#### [Document excerpt]
ZHCSBS1A November 2013 – August 2015 HD3SS6126
PRODUCTION DATA.
8 Application and Implementation
NOTE
Information in the following applications sections is not part of the TI component specification, and TI does not warrant its accuracy or completeness. TI’s customers are responsible for determining suitability of components for their purposes. Customers should validate and test their design implementation to confirm system functionality.
8.1 Application Information
A typical application for the HD3SS6126 is a USB 3.0 KVM switch, where one of two USB hosts system can be selected for an USB device. These guidelines are also suitable for PCIe(Gen1,Gen2), SATA, XAUI and DP, since the HD3SS6126 device is fully compatible with these protocols.
8.2 Typical Application
Figure 6. Two Signal Sources to One Destination
Figure 7. One Signal Sources to Two Destination
8.2.1 Design Requirements
Power supply requirements:
- VDD from 3 V to 3.6 V
Control pins requirements
- VIH from 2 V to VDD
- VIL from –0.1 V to 0.8 V
Differential pairs requirements:
- VI/O_Diff from 0 V to 1.8 Vp-p
- VI/O_CM from 0 V to 2 V
TA Operating free-air temperature from 0°C to 70°C
8.2.2 Detailed Design Procedure
8.2.2.1 Power Supply
The first step is to design the power supply and determine the VCC stability and minimum current required (see Power Supply Recommendations).
8.2.2.2 Differential Pairs
All of the interfaces the HD3SS6126 device supports require AC coupling between the transmitter and receiver. TI recommends using 0402-sized capacitors to provide AC coupling, but 0603-sized capacitors are also acceptable. Both 0805-sized capacitors and C-packs should be avoided. Best practice is to place AC-coupling capacitors symmetrically. A capacitor value of 0.1uF is best and the value should be matched for the +/-signal pair. The placement should be along the TX pairs on the system board, which are usually routed on the top layer of the board.

#### [Exercise set]
[A] Update the HD3SS6126 application section from "8 Application and" up to and including "with these protocols.", putting "docking station" in place of "KVM switch".
[B] Answer these questions from the HD3SS6126 application section:
(i) What range is given for VDD?
(ii) What capacitor value is named as best for AC coupling?
(iii) What is the operating free-air temperature range?

#### [Extracted material]
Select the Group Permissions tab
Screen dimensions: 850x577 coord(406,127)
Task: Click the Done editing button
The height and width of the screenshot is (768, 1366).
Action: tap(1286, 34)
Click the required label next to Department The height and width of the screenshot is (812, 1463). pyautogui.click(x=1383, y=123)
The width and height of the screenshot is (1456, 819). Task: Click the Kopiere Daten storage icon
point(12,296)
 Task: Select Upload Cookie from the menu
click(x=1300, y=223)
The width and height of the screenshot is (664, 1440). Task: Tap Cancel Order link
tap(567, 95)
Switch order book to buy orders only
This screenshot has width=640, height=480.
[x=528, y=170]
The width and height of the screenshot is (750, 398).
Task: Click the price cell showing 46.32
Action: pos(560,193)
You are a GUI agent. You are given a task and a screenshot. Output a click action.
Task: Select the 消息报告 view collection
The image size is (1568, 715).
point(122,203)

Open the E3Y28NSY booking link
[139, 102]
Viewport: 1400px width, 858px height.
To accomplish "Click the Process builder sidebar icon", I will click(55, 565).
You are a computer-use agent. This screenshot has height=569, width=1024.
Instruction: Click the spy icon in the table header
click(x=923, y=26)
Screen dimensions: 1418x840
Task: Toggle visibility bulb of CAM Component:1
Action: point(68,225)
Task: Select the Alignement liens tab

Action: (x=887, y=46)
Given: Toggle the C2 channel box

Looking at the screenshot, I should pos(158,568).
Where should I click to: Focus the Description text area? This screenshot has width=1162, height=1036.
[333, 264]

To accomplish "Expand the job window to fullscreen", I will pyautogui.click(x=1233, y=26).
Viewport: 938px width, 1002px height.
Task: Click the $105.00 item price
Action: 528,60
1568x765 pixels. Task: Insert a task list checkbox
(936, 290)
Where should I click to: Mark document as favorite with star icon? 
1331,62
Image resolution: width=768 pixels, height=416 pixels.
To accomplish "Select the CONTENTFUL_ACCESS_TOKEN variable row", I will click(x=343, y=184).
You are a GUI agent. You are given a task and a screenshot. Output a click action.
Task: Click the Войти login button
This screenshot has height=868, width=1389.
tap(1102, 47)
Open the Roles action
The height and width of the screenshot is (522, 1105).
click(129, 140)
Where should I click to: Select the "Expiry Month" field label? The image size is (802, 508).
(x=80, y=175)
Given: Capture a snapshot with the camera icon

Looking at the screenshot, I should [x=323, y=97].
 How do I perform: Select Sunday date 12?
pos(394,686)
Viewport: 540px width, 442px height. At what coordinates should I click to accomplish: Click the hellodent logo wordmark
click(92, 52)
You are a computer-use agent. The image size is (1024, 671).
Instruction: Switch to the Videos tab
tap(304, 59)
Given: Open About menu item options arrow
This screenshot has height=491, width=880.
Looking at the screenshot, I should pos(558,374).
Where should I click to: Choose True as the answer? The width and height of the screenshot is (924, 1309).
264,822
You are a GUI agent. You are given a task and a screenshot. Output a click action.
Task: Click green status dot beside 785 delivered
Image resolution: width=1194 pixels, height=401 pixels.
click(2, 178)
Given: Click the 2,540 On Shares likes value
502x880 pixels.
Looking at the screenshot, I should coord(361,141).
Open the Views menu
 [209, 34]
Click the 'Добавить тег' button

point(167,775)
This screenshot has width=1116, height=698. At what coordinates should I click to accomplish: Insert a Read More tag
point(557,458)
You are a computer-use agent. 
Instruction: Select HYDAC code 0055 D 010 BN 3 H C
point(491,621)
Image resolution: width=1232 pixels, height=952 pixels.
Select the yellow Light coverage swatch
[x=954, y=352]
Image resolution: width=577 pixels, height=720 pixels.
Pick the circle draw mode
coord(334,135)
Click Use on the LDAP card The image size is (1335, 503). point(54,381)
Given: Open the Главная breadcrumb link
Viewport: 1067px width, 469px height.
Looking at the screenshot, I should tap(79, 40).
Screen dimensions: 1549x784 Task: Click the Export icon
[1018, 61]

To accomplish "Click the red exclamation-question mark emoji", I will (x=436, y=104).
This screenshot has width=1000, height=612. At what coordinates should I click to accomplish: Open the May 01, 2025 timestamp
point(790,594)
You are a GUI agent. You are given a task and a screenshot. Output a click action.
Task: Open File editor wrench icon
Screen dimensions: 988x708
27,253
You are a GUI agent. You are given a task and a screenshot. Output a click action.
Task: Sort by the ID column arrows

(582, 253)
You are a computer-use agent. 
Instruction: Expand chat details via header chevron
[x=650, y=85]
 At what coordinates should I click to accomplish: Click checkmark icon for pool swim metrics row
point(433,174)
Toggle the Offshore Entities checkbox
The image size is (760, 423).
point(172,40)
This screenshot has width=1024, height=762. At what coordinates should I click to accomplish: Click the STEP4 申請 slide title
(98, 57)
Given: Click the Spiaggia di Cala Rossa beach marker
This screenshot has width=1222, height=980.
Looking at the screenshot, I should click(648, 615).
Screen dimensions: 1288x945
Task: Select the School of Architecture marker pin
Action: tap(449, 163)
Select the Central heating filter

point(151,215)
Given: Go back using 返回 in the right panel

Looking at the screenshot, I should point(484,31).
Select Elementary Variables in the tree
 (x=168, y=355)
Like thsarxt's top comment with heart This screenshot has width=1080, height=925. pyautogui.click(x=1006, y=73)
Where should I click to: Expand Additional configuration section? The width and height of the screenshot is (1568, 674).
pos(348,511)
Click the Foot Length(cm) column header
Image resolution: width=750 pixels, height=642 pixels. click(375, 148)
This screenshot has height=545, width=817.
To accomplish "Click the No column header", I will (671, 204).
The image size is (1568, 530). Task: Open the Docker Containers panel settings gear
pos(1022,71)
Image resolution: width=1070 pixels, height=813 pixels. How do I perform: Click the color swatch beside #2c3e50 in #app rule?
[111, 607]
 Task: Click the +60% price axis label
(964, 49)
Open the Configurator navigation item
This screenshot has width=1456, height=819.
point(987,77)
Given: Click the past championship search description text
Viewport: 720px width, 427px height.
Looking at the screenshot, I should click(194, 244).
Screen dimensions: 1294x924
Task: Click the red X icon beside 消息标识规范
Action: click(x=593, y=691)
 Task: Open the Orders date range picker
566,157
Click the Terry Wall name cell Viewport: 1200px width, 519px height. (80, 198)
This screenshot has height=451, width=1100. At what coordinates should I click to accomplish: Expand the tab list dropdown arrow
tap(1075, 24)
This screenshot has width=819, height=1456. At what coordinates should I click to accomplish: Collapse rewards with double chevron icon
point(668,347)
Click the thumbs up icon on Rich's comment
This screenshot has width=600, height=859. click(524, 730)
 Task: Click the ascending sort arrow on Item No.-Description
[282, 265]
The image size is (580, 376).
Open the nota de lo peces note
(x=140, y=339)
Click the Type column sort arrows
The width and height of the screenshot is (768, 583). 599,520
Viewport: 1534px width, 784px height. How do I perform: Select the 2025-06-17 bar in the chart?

#### [Results for the exercise]
[A]
8 Application and Implementation
NOTE
Information in the following applications sections is not part of the TI component specification, and TI does not warrant its accuracy or completeness. TI’s customers are responsible for determining suitability of components for their purposes. Customers should validate and test their design implementation to confirm system functionality.
8.1 Application Information
A typical application for the HD3SS6126 is a USB 3.0 docking station, where one of two USB hosts system can be selected for an USB device. These guidelines are also suitable for PCIe(Gen1,Gen2), SATA, XAUI and DP, since the HD3SS6126 device is fully compatible with these protocols.

[B]
(i) 3 V to 3.6 V
(ii) 0.1uF
(iii) 0°C to 70°C